Hi, Ernest, Mum says.
He sits on our tartan rug and we eat scones with three types of jam and cream with sugar in it. The sun shoots off the water into our eyes. My feet feel like someone’s scraped all the skin off. But we all just watch Mum, because her hair is flying in the wind like a golden lion, and when I kiss her cheek it tastes like butter and sugar.
*
We get the boat back to the dock and tie it on before dark. The road is still hot like fire so Mum gives me her shoes and I shuffle along and she goes dancing up the street. Fleur’s following behind her. I can see her shoulders going up and down.
Dad’s going to be so mad, she says.
Mum does a little spin on her toes and kisses Fleur’s forehead.
I reckon you’re right, she says. What say you and me make him an apple pie? Fleur walks right past Mum and Mum curtseys and says, M’lady.

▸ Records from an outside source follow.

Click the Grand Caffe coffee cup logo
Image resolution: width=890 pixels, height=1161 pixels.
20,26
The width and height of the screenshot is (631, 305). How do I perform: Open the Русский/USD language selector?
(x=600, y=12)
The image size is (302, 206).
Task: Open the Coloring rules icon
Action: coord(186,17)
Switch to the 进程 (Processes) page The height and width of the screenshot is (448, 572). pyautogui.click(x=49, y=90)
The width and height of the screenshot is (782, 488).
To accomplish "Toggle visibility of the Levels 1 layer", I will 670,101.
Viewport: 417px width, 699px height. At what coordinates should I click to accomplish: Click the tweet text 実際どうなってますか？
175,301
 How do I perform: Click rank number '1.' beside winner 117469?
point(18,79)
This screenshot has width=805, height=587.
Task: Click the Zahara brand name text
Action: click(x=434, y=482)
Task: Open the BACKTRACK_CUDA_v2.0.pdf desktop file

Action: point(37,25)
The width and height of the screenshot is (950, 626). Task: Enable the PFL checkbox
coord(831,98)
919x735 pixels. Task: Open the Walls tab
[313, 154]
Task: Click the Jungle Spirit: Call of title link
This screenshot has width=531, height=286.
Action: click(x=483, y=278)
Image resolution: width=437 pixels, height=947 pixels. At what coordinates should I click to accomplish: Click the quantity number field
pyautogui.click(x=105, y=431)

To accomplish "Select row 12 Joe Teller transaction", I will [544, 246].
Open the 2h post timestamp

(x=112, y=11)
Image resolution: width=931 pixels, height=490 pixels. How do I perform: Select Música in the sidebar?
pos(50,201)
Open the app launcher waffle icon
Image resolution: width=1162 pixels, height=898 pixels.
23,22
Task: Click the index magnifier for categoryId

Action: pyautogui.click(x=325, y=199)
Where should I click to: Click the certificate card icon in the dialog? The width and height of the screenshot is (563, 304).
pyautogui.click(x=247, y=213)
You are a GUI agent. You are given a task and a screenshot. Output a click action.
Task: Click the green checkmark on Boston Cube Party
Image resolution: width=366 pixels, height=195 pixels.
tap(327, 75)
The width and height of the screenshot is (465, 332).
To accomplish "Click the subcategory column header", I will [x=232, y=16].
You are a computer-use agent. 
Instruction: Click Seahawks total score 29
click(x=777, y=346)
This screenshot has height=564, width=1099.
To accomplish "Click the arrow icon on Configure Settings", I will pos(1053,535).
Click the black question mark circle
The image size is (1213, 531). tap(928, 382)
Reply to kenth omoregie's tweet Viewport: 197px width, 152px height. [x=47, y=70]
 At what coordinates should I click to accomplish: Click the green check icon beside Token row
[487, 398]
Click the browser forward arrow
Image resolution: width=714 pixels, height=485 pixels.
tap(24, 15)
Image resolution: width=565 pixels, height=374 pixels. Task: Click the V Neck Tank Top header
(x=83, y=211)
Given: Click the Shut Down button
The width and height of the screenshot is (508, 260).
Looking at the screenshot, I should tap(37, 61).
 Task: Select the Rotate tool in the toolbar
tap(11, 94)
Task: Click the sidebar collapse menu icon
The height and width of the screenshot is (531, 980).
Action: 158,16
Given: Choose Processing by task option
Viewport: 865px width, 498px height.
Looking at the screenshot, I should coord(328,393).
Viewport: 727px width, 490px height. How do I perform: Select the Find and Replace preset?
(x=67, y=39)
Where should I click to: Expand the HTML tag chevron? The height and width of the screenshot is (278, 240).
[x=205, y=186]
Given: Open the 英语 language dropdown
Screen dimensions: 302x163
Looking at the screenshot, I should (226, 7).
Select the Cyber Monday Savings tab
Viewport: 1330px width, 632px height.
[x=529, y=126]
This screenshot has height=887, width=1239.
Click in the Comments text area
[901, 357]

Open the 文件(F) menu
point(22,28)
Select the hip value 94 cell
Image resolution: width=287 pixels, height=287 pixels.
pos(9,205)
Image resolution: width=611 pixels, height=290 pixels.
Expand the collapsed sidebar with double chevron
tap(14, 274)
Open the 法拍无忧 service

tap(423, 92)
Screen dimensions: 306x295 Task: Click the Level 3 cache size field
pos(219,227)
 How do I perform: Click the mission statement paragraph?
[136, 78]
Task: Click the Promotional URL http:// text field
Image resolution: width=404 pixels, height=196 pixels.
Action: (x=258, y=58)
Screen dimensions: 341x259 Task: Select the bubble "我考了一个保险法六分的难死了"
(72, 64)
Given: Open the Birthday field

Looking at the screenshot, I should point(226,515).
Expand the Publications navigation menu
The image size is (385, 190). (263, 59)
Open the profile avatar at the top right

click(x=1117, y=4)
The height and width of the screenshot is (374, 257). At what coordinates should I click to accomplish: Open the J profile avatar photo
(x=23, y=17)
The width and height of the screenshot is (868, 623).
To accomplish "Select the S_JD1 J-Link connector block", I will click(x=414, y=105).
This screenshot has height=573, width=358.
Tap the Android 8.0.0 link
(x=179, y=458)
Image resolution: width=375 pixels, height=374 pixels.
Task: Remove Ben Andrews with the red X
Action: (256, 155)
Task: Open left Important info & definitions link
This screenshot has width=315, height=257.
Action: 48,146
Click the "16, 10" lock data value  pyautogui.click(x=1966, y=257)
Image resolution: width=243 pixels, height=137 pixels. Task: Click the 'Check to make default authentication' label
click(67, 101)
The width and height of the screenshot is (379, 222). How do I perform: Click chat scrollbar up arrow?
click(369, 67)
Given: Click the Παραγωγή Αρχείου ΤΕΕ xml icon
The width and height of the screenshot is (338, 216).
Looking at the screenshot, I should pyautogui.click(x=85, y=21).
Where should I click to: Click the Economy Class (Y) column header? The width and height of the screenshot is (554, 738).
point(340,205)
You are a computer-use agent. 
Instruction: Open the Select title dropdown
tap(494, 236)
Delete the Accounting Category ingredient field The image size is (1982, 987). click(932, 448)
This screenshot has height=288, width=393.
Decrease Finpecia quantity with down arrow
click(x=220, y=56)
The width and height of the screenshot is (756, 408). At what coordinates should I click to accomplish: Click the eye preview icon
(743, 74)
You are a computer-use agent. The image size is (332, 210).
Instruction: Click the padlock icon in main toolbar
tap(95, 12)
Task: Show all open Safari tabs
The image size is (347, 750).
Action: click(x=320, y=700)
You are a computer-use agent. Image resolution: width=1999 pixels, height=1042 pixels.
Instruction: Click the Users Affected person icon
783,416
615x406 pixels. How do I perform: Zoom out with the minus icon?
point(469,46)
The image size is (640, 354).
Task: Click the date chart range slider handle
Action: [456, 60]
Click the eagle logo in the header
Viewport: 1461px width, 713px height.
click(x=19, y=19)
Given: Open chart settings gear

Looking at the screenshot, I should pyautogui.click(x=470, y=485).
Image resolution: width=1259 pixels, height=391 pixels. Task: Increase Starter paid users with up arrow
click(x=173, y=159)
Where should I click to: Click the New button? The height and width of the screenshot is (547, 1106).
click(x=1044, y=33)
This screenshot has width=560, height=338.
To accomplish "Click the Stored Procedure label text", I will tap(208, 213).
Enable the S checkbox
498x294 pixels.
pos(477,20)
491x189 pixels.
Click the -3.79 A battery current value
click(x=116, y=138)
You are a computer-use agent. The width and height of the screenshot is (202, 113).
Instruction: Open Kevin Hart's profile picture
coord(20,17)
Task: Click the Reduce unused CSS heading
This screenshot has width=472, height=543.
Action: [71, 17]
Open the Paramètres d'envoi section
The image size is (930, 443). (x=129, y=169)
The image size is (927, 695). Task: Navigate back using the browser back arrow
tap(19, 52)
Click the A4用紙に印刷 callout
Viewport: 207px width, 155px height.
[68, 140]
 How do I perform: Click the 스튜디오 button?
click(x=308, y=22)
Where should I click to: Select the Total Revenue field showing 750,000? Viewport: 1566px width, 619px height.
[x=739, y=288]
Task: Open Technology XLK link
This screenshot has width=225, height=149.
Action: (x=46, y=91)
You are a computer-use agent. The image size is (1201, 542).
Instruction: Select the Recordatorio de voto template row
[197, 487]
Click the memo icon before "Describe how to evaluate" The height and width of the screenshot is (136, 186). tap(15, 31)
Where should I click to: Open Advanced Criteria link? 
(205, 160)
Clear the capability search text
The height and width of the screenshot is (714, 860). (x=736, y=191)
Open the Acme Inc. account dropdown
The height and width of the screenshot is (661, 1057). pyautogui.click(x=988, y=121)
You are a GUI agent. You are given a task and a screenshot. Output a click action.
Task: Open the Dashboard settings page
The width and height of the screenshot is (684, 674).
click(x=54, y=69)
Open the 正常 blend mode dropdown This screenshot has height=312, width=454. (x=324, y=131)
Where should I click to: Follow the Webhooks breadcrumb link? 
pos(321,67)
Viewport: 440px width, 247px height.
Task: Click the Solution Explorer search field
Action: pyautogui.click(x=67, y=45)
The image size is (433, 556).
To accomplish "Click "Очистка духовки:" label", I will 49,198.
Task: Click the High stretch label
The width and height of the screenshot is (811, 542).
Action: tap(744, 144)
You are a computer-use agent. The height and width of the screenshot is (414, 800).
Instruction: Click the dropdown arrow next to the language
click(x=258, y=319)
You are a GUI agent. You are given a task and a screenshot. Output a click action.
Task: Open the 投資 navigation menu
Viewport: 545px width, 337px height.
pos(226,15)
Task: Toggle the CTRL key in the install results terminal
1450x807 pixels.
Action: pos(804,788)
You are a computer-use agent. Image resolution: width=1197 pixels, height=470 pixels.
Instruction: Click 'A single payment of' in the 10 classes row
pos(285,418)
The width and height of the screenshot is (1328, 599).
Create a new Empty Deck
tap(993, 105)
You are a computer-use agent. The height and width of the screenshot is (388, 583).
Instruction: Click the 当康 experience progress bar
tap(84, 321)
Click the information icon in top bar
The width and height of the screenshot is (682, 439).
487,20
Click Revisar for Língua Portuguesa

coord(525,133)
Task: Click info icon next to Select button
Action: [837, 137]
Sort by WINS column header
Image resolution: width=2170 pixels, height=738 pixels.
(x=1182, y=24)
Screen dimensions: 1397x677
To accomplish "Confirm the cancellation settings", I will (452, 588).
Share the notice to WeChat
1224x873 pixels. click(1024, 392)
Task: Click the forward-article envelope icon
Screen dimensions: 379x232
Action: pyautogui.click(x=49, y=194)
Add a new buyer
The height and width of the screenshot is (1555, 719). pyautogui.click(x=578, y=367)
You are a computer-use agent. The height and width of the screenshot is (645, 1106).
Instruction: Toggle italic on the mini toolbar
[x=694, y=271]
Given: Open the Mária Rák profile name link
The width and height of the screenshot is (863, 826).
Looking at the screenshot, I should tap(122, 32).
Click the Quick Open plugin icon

I’ll help you make an apple pie, I say. Shuffle shuffle. We pick some apples from Mrs Duong’s tree. Her cat stares right at us.
What are you, the apple police? Mum says. She’s laughing. I know because her voice goes up at the end. She holds my elbow with one hand, and in the other hand she’s got four apples. Big ones too. I don’t know how she holds them all.
Want to see me juggle? she says, but I don’t want the apples to get bruised so I say no. Mr Johnstone waves from his porch.
Hello, Gary! I say.
Mum gives me a whack. Call him Mr Johnstone, she says.
We get to our door and Dad is standing there with his face open, same as when I got lost at the Royal Show except I wasn’t lost, I was just looking at the Smarties showbag. He grabs my shoulders and says, Where have you been? and I decide not to tell him about the boat. Then he wraps himself all the way around Mum and I stand next to them for a while and listen to her body rattle.
DAVE WATCHED ME. I felt him everywhere. I checked bookshelves and bags of flour and light fittings for secret cameras. And on Monday afternoons he waved to me from the car park with changing expressions, ones I didn’t recognise.